═══ DOCUMENT PASSAGE

Master Mines

We’re digging RPGs

Mission Statement & The Rules

Who are you guys?

Master Mines started with Mike Sugarbaker emailing me (Ryan Macklin) about starting up a design group, similar to the very active, very collaborative design groups from this year’s Game Chef. After reading a thread on Story Games about a site to form design groups and seeing the group that Jonathan Walton & Shreyas Sampat formed on their own, he grabbed me (since I do a game design podcast), and we started Master Mines. He grabbed me at exactly the right time, because I was thinking about announcing my own game design challenge on Master Plan called the “Put Up or Shut Up” Challenge, challenging people to design the game that’s been in their head for years alongside me & my design efforts. I was (and still am) very much on board, and took some of my ideas from Put Up or Shut Up — namely pinging inactive people and really turning the “support network” idea to 11 — and incorporated them into the Master Mines philosophy.

Then we grabbed Paul Tevis, who was all over this idea, and you have the origin of Master Mines. Of course, it’s doubtful that anyone outside of Mike, myself, and maybe Paul care about this, since it’s just a story about us. Let’s get down to the business of how we do things at Master Mines. We’re covering all this in our “The Rules” posts, but since that’s a link to a tag and posts are sorted by date in descending order, that’s not as useful as a directory of posts & what they cover. If you’re in Master Mines, consider this required reading (the posts, not just the synopses), and do comment if you have any questions or thoughts. These are living documents, just like everything else here.

Everyone is welcome to comment and even steal this model whole-cloth for their use. I’d ask that you let us know if you do, because I’d like to see how others use it. After all, you could easily come up with an awesome idea that we could incorporate here.

The Participant Modes: Active, Testing, Polishing & Dormant
This is the first post, where Mike talks about organizing participants into one of four categories depending on where they are in their designs, and what’s expected of each mode.

══════
═══ ENTRIES SUPPLIED

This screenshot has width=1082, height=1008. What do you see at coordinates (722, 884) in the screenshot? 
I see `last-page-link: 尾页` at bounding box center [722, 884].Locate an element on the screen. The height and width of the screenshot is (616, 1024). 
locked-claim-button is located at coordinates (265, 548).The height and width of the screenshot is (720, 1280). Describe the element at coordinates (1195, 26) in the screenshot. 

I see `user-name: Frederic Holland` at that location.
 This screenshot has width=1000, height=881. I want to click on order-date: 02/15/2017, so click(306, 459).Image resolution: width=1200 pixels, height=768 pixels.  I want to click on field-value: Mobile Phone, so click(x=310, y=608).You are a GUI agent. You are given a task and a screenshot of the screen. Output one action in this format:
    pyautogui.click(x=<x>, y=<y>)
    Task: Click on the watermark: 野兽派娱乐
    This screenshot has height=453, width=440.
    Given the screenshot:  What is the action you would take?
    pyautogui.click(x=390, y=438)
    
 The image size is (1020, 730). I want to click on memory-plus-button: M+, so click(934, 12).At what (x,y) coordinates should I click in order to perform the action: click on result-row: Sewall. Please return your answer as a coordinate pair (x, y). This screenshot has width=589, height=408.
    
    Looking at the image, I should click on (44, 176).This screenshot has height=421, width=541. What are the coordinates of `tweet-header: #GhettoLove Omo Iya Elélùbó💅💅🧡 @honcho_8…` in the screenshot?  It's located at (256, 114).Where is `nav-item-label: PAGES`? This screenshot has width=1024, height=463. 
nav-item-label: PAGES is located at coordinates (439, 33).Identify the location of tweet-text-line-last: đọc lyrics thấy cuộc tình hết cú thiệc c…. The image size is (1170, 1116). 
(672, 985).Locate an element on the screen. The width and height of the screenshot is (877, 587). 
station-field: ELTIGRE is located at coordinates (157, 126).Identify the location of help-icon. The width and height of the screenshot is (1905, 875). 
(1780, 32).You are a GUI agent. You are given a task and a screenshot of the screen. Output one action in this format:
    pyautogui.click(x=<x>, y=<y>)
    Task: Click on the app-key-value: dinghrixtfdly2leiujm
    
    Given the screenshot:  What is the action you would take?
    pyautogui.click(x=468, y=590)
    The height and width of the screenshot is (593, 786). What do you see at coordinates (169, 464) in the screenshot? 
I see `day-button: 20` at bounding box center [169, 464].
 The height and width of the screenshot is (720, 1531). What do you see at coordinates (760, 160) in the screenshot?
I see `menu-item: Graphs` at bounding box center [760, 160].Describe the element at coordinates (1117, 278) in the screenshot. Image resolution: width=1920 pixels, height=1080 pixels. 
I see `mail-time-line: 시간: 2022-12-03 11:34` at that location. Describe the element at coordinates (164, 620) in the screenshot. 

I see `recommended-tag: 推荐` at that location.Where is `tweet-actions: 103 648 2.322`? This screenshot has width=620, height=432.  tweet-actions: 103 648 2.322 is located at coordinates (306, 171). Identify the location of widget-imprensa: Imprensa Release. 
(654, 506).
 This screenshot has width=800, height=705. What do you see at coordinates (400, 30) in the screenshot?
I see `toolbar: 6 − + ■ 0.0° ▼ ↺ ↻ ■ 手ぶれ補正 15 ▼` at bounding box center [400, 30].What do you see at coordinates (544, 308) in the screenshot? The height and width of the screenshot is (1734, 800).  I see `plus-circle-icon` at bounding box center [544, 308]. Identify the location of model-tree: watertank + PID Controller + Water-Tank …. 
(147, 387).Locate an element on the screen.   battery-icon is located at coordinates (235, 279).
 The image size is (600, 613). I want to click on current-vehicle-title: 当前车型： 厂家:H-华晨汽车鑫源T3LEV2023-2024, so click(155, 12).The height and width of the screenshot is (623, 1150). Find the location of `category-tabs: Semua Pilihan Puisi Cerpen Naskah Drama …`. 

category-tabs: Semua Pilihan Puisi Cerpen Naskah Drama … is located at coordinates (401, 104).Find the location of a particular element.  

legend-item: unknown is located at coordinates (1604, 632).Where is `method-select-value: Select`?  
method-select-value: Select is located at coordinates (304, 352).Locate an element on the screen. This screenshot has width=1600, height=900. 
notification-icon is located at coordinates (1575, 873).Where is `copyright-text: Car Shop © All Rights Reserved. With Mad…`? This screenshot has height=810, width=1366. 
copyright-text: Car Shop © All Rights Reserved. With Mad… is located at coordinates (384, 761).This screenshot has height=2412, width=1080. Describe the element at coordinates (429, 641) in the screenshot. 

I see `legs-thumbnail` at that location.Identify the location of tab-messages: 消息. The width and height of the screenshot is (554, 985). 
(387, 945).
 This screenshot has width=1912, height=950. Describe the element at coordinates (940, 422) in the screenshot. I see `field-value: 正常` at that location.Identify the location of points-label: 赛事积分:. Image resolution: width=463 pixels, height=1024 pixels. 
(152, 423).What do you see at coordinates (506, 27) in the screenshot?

══════

* WHAT THE TASK REQUIRES *
Carry on the Master Mines mission statement from the point where it stops.

* ANSWER FOR THE TASK *
The Master Mines Ping
A huge part of Master Mines is that we’re a support network, and this outlines the idea that if you don’t post in a week or so (and you’re not dormant), one of us will ask you if there’s anything going on and if we can help you out. You won’t escape the ping if you are dormant either — we’ll just wait longer to ping you.

On Participating: The Lifeblood of Master Mines
Here we talk about that fact that commenting on others posts is as vital as posting your own stuff up. We’ll ping you if you aren’t commenting just like we will if you aren’t posting. We also talk about what you should do as a designer to get the most out of Master Mines.

Be Your Own Introduction
There isn’t much in this post, but it’s a reminder that we’re big on making sure people who are involved, well, are involved. So, don’t wait for us. Be your own introduction, make the first move, and everything will follow.

Monthly Check-ups
Master Mines will check up on itself from time to time to see if this group is working for its members. The group is not static — being static is admitting there’s no improvement to be made, and that’s antithetical to the group ideal.

Defining Goals
One of the ways to produce a slow-burning, sustainable collaboration group is for us to set out short-term goals for ourselves.  This gives us something in the immediate future to shoot for an others to know what we’re noodling on.